The New York State Education Department (NYSED) established a program in the 2014-2015 school year called Strengthening Teacher and Leader Effectiveness (STLE), with the goal of placing the State’s most effective teachers and principals in the highest-needs schools. We are aligned with NYSED’s goal, and we believe in the multi-measurement evaluation system they proposed as a solution [5]. We want to take solutions one step further and place an emphasis on recruiting those Highly Effective and Effective educators identified by the multi-measurement evaluation system, and create career pathway opportunities to educate students who traditionally have been disproportionately taught by underqualified educators. Teachers unions throughout the state have supported the development of career pathways, indicating that NYSUT would be in support of this idea.


Our proposed solution addresses both aspects of the two-pronged approach.

Residencies: Under ESSA, New York State must draft regulations that prioritize the use of Title II funds for the creation and/or maintenance of both university-based and non-profit-sponsored teacher residency and induction programs. Additionally, New York should apply for US Department of Education Teacher Quality Partnership grant funds to support partnerships between institutes of higher education, teacher preparation programs, and high-need districts and schools to implement model teaching residency programs.

Implementation: ESSA allows states to reserve up to 2% of their Title II funding to prepare educators to work in high-needs schools. New York State must draft regulations that preserve the use of this 2% of Title II funding for this purpose.

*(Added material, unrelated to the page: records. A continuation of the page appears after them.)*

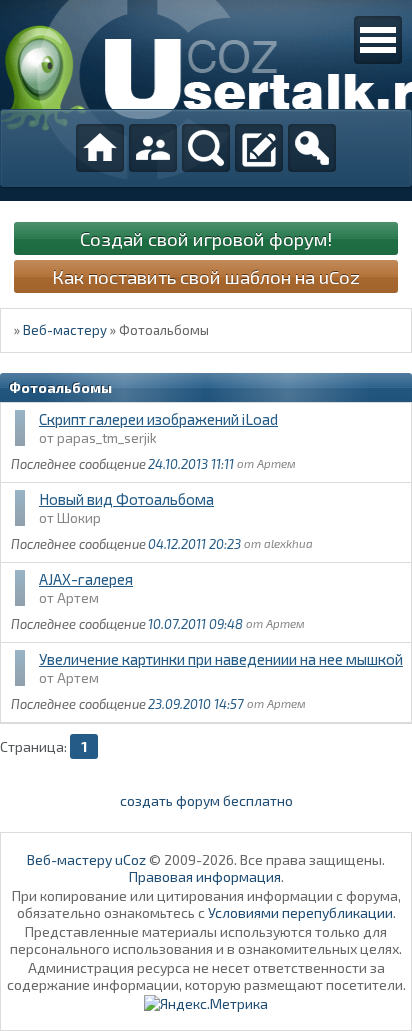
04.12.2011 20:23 (194, 544)
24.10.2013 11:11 (191, 464)
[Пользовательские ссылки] (378, 40)
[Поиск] (206, 148)
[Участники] (153, 148)
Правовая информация (205, 876)
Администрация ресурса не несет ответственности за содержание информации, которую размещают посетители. (206, 976)
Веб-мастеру (65, 330)
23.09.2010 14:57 (196, 704)
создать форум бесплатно (206, 800)
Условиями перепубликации (300, 912)
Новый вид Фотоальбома (126, 499)
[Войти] (312, 148)
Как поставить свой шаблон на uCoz (206, 276)
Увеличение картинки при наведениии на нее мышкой (221, 659)
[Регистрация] (259, 148)
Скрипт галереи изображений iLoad (158, 419)
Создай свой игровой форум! (206, 238)
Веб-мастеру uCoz (86, 859)
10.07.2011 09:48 (195, 624)
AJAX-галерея (86, 579)
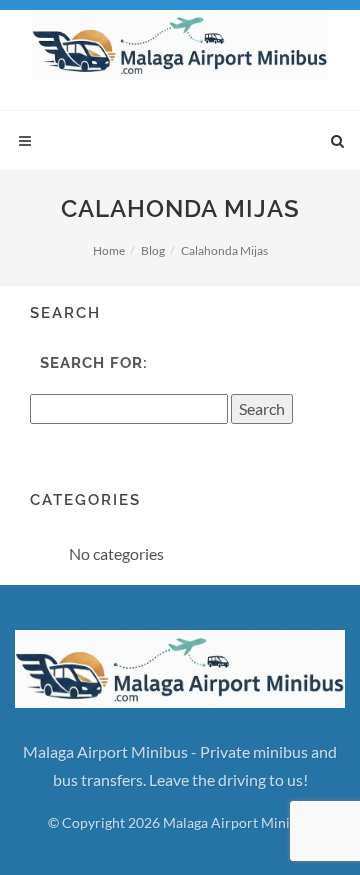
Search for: (94, 363)
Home (109, 250)
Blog (153, 250)
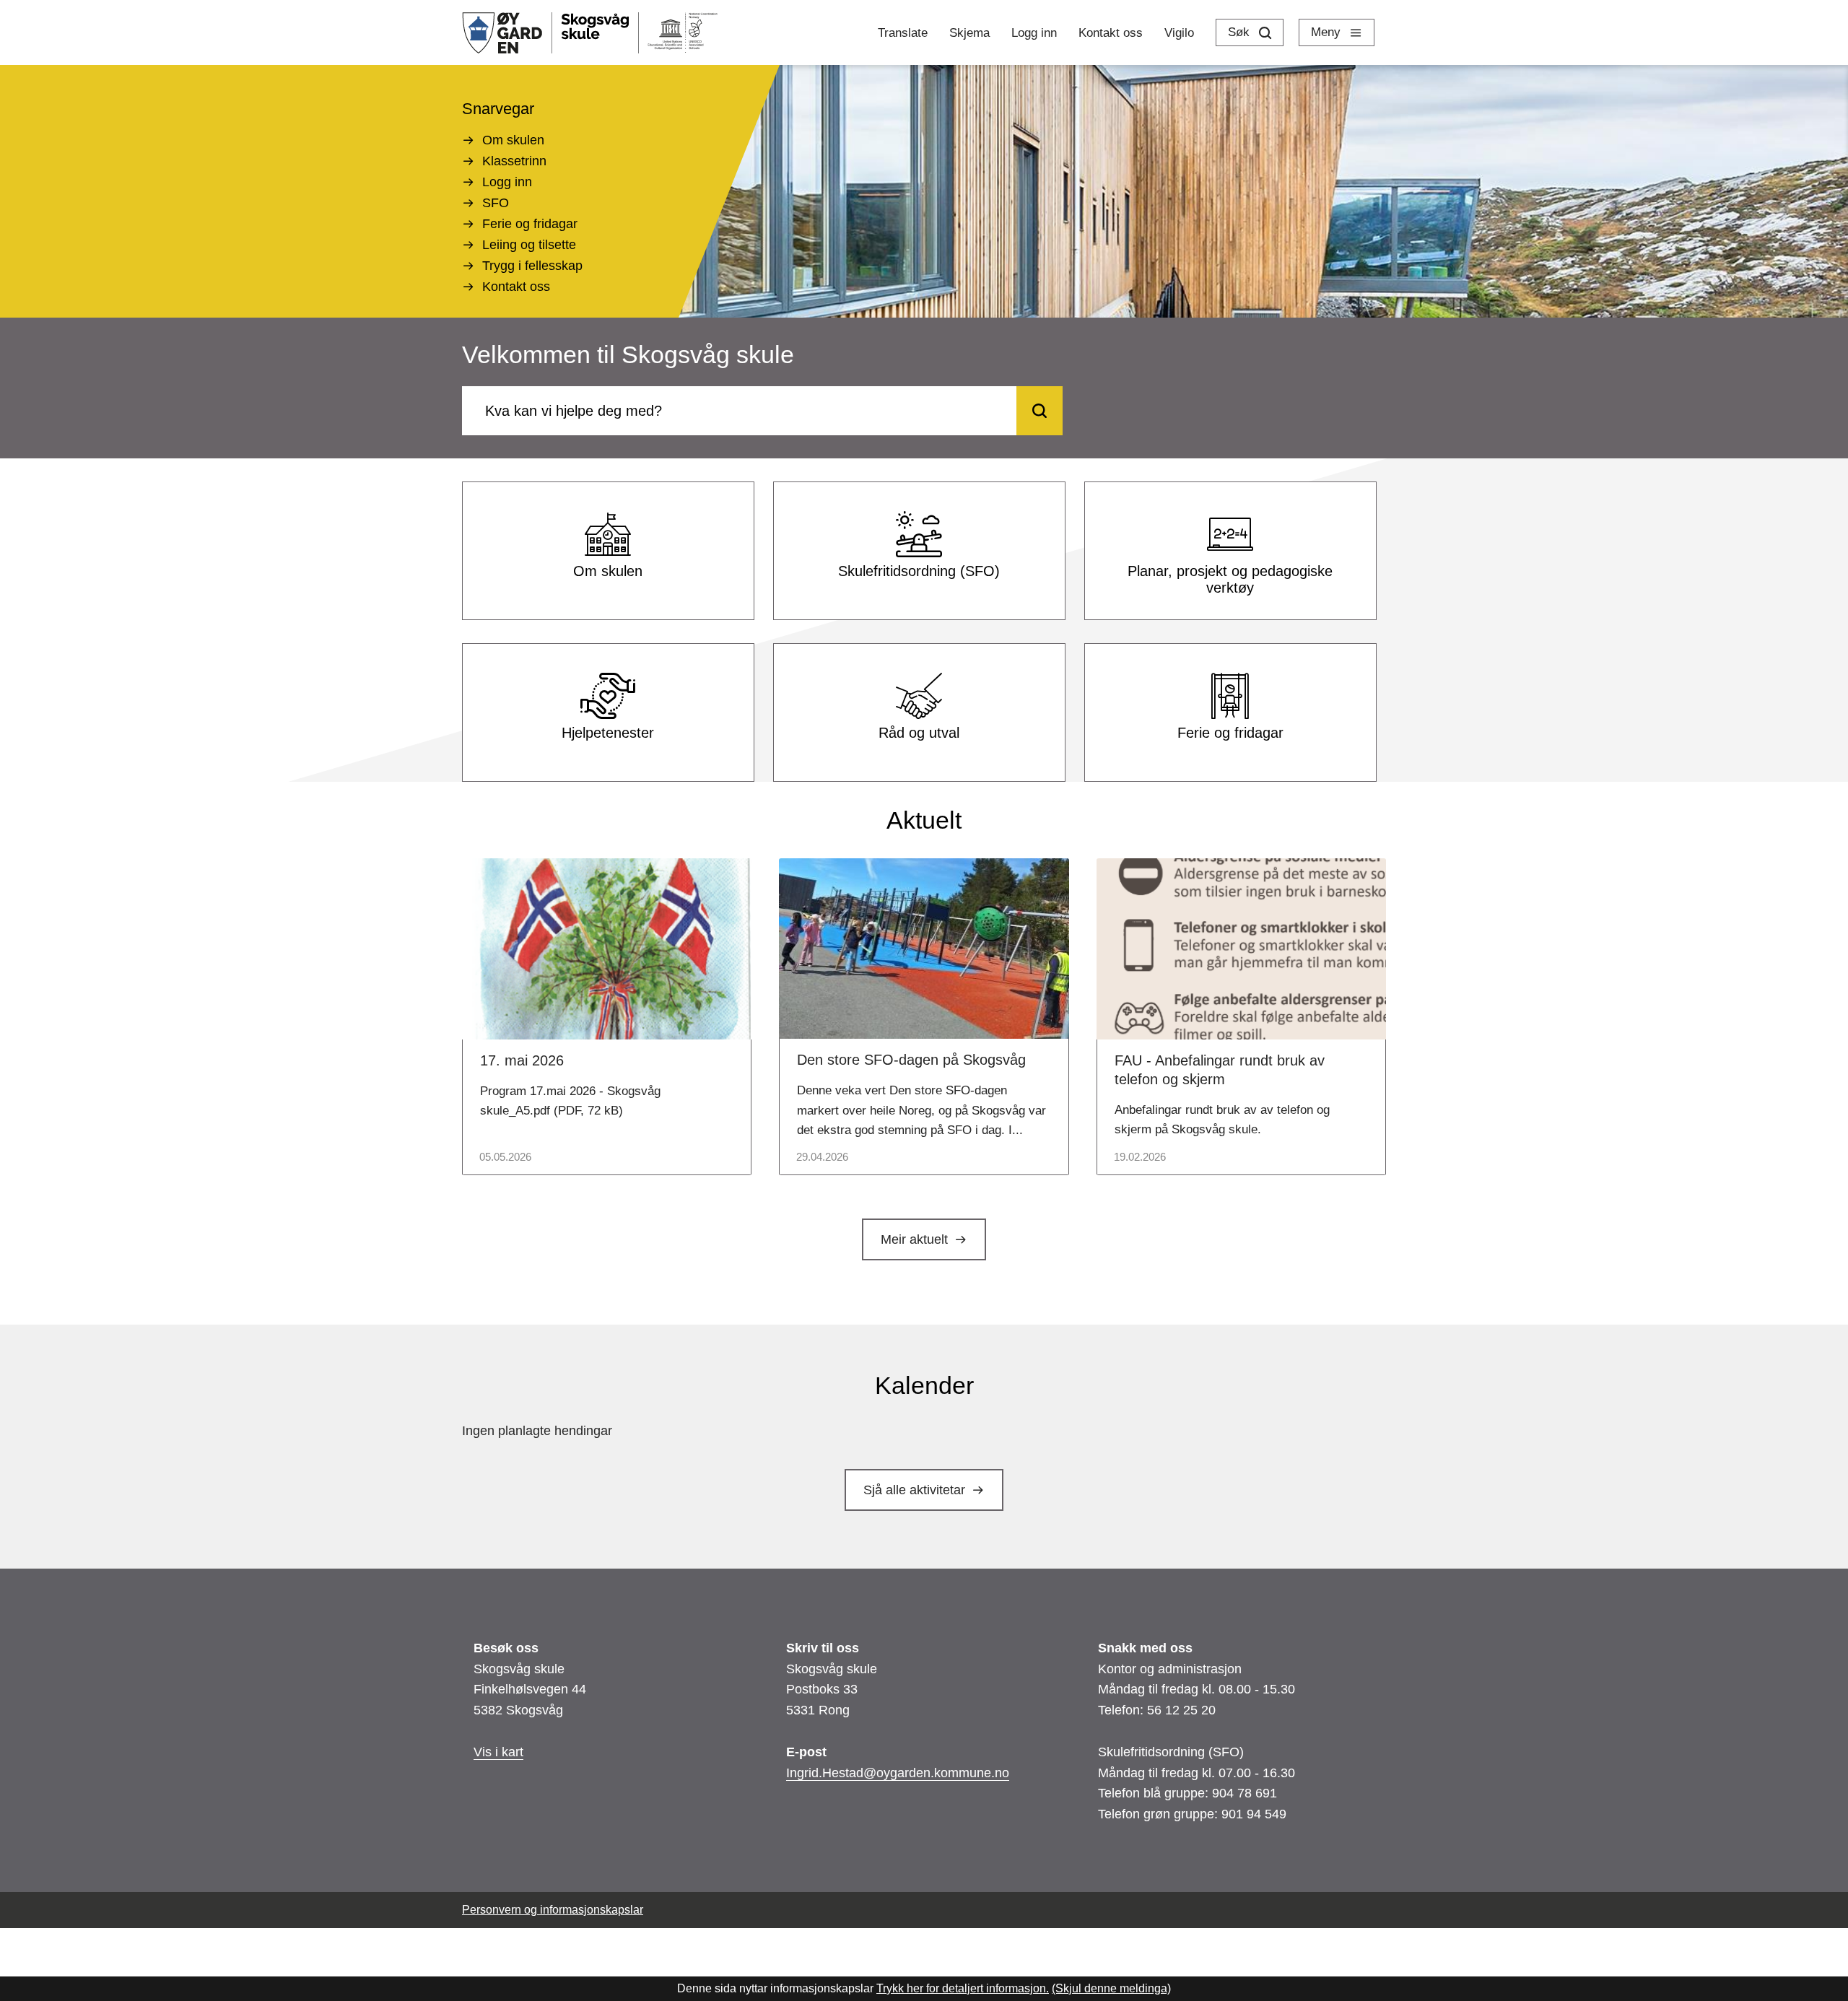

A New York State Elevating Effective Educators grant program is needed to improve equity in student access to high quality educators and to create a sustainable culture of high-quality teaching in high-needs schools. This grant will partner effective educators with supervisors in order to improve school culture and provide professional opportunities and mentoring to other educators in the highest-needs schools in New York City. Additionally, this proposal aims to make the distribution of educators more equitable within districts, not just between districts.  


Teachers who are tenured in New York State are eligible for the program. If selected, teachers must adhere to a three-year commitment to the program. Geographical considerations will also be made, based on schools/districts selected for the grant. Teachers may apply or be nominated for the program. Priority will be given to teachers with a Highly Effective rating for three consecutive school years.


Step 1: School/District Application process (priority given to schools/districts with the highest needs, based on State-approved accountability measures, such as APPR)

Step 2: Teacher Application process

Step 3: Schools/Districts and Teachers are matched and announced

Step 4: Training for Supervisors and Teachers

Step 5: Cohort 1 of Elevating Effective Educators


It is recommended that a minimum of fifty schools/districts participate in this grant program, and an allocation of funds be commensurate with that figure. According to the United States Department of Education, Non- Regulatory Guidance for Title II, “SEAs [State education agencies] and LEAs [local education agencies] are encouraged to use Title II, Part A funds to establish and support high quality educator induction and mentorship programs that where possible are evidence-based and are designed to improve classroom instruction and student learning and achievement and increase the retention of effective teachers, principals, or other school leaders.” [9] (ESSA Section 2101 (c) (4) (B) (vii)) We hope that this grant may be funded in part using Title II dollars.